**INSTRUCTIONS FOR THE TASK**
Format the rows as a numbered list, starting at the row containing "Task: Open the PO Line pick list icon" and ending at the row containing "Action: tap(408, 206)", both included. Omit blank lines and leave the pictures out.

**GIVEN ENTRIES**
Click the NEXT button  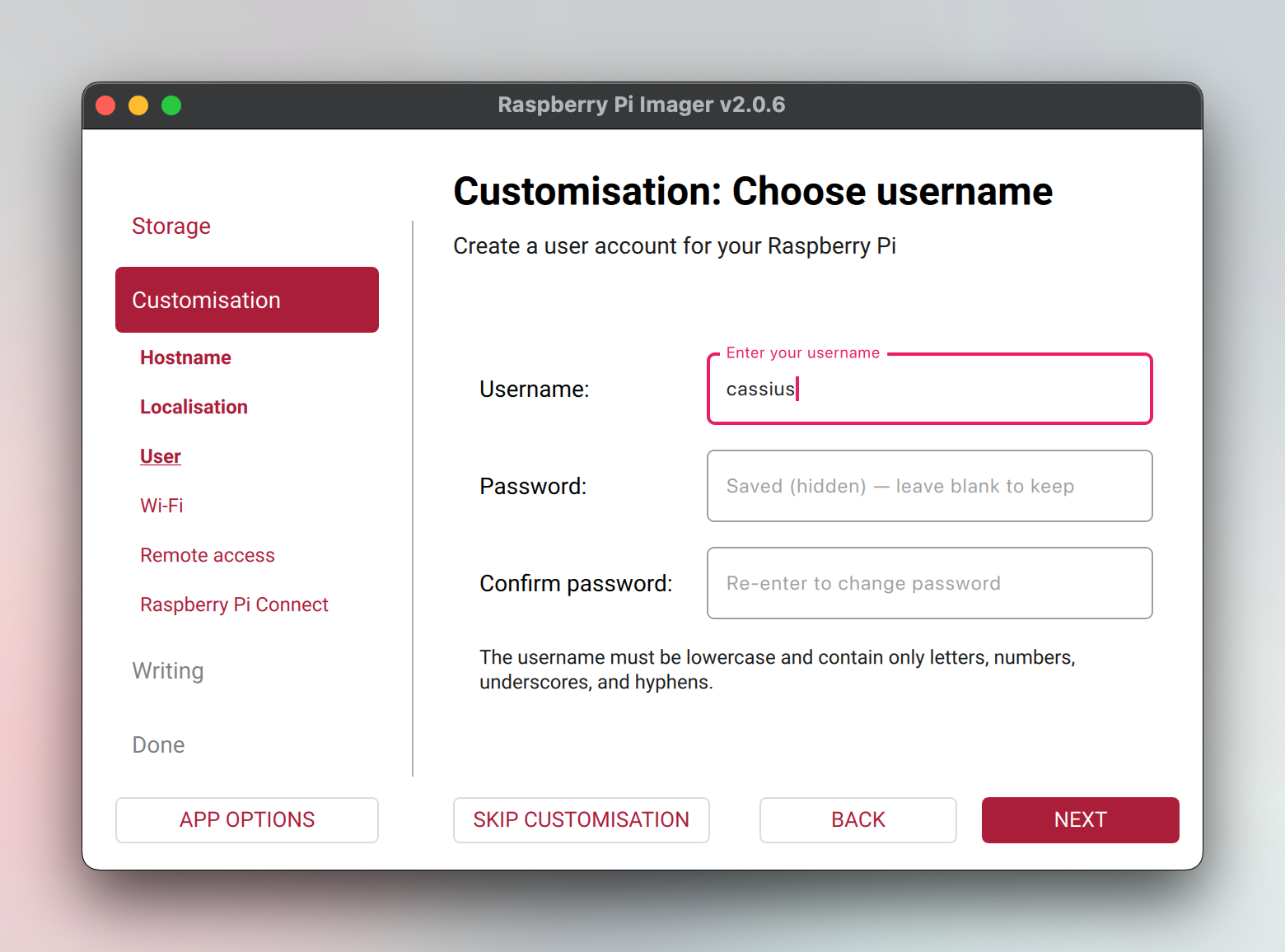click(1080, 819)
==
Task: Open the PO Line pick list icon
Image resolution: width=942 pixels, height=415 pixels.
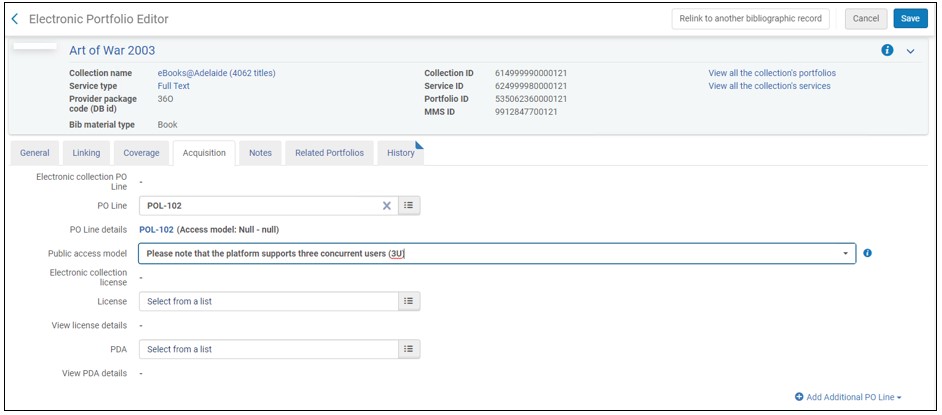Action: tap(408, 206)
---
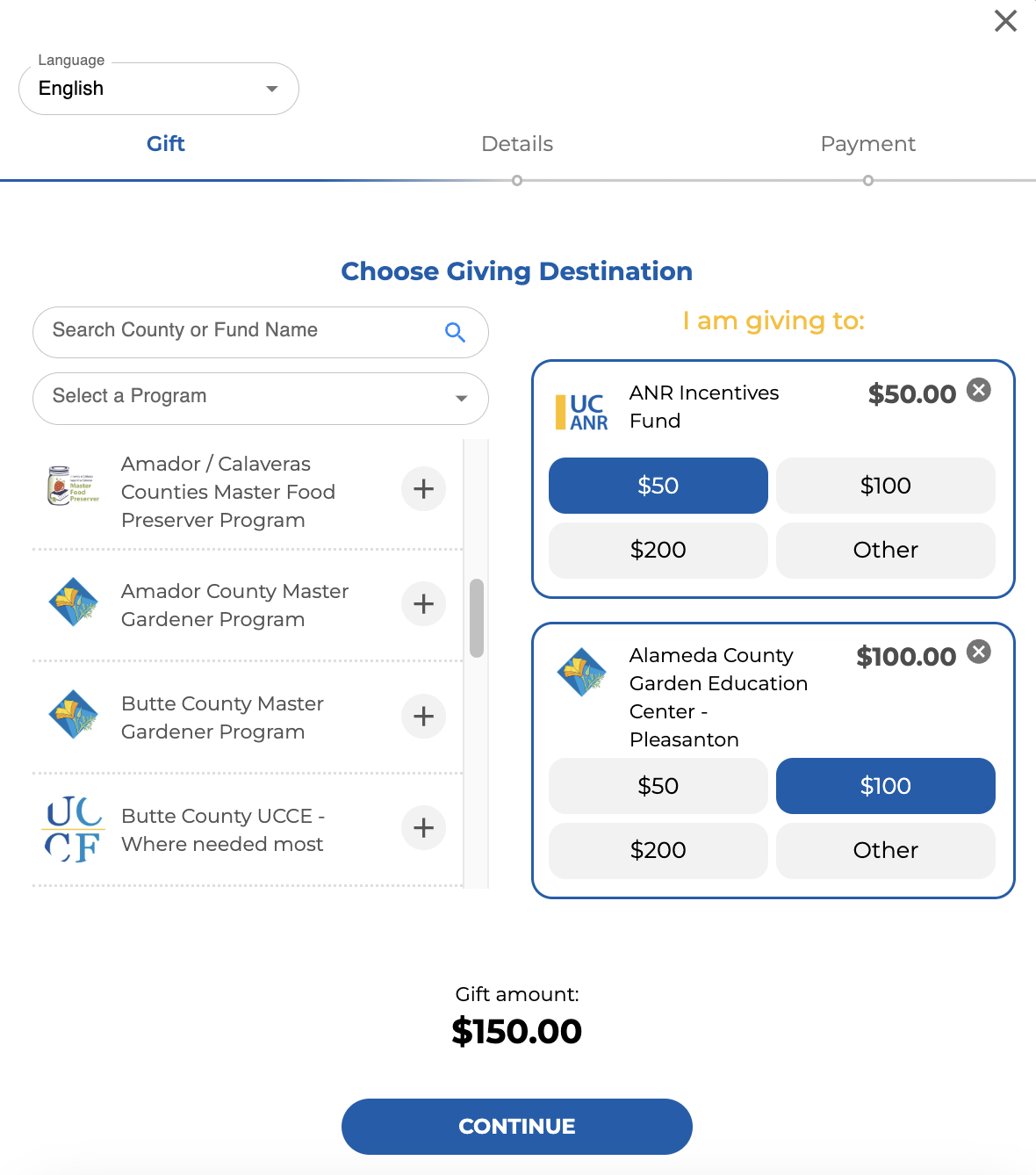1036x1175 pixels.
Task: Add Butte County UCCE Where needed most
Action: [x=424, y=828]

**RESULT**
1. Task: Open the PO Line pick list icon
2. Image resolution: width=942 pixels, height=415 pixels.
3. Action: tap(408, 206)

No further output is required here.